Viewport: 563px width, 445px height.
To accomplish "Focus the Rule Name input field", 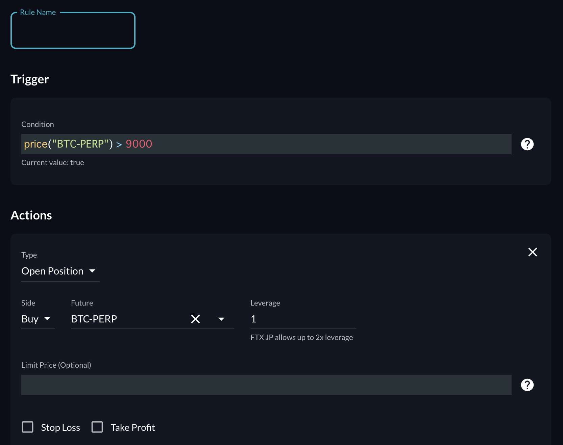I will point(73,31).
...
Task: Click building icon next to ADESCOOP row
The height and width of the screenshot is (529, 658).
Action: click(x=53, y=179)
* * *
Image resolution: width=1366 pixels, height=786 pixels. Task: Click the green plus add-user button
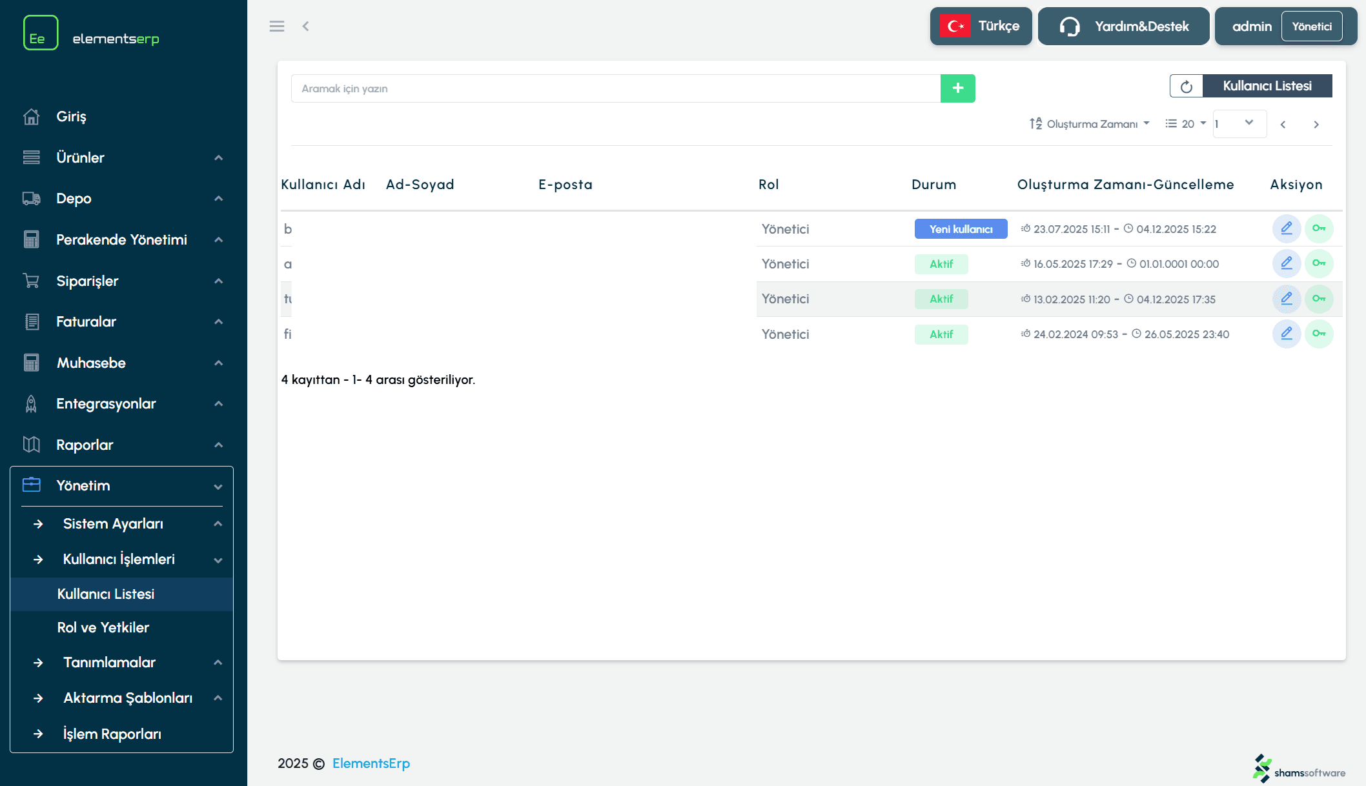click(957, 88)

• [What you should do]:
Take the items from the line containing "Task: Click building" through the line containing "Action: click(x=53, y=179)" and render them as a two-column CSV with the headers instruction and action. Give one row per item, put the item's text under instruction and its answer under action, wrap each field in quotes, and turn any line breaks into spaces.

• [Task solution]:
instruction,action
"Task: Click building icon next to ADESCOOP row The height and width of the screenshot is (529, 658).","Action: click(x=53, y=179)"